Il sied de plaider pour la population de Gahahe qui est menacée par les eaux de pluie issues de l’aménagement d’un terrain à Gasenyi par des Députés. Le canal aménagé est arrêté à la sortie du site appartenant à ces Représentants du Peuple et à partir de cet endroit, l’eau envahit tout ce qui se trouve sur son passage. En effet, cette eau devrait être acheminée vers la rivière Gikoma.
Pour lui, l’administration doit sensibiliser la population pour ne plus jeter les bouteilles en plastique dans les canaux d’évacuation des eaux usées, s’assurer que les compagnies qui collectent les déchets ménagers font correctement leur travail et s’impliquer dans la réouverture des canaux bouchés.
Signalons que selon le projet intitulé : « Appui à la réduction des risques de catastrophes naturelles et à la résilience communautaire au Burundi (2019-2023)», plus de 13 millions USD sont alloués à la réduction des risques de catastrophes et au renforcement de la résilience des communautés.

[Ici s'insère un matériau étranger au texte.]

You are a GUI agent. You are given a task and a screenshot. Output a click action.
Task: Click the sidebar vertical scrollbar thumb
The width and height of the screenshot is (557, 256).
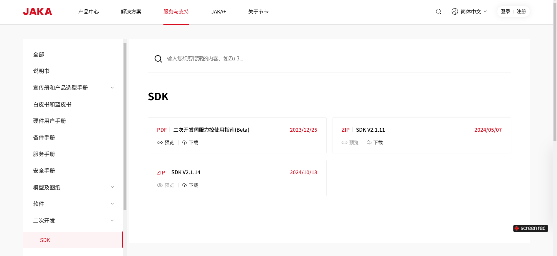point(125,126)
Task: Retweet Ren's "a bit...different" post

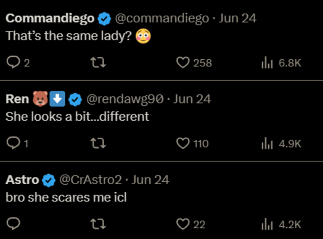Action: [98, 143]
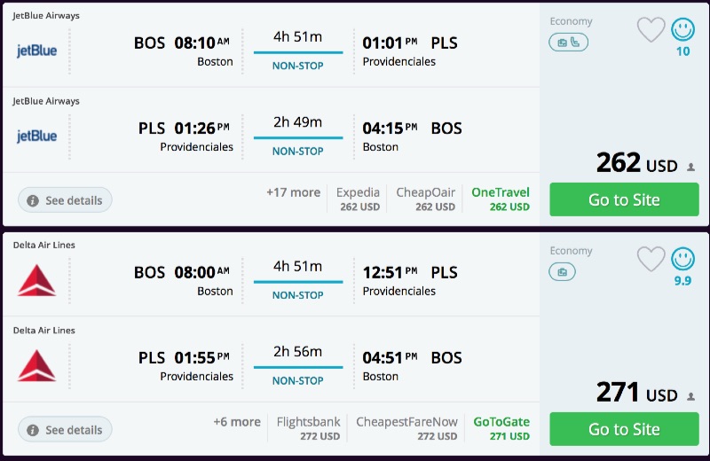This screenshot has width=710, height=461.
Task: Click the Delta logo on the outbound flight
Action: tap(37, 280)
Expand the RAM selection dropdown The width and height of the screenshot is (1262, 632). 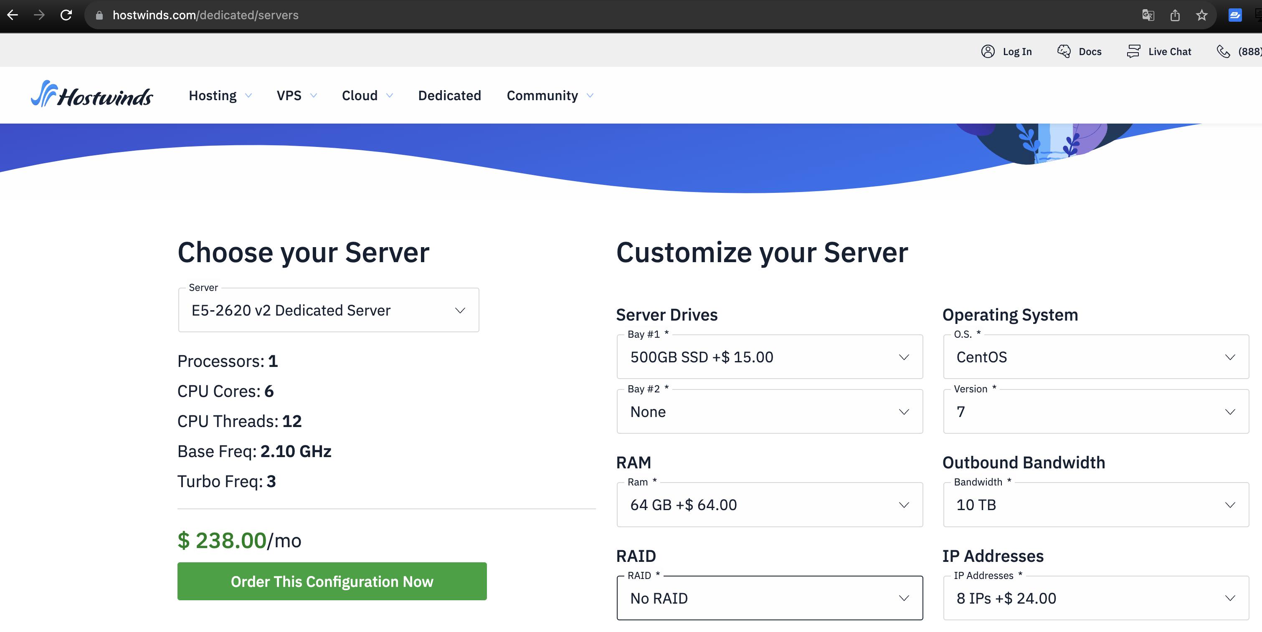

Ce projet a été lancé officiellement le 21 août 2019. Il touche sept provinces les plus affectées par les catastrophes naturelles, à savoir: Bubanza, Cibitoke, Bujumbura Mairie, Kirundo, Bujumbura, Rumonge et Muyinga.
De ce fait, le portefeuille du projet s’élève à 13 110 000 USD dont 6 millions USD de contribution du PNUD. A terme, le projet permettra de développer la culture du risque, d’accroître la préparation de la réponse aux urgences et de renforcer les capacités institutionnelles des mécanismes de coordination. Le projet va aider dans la cartographie les catastrophes spécifiques à chaque commune qui seront intégrés dans les plans de développement communaux.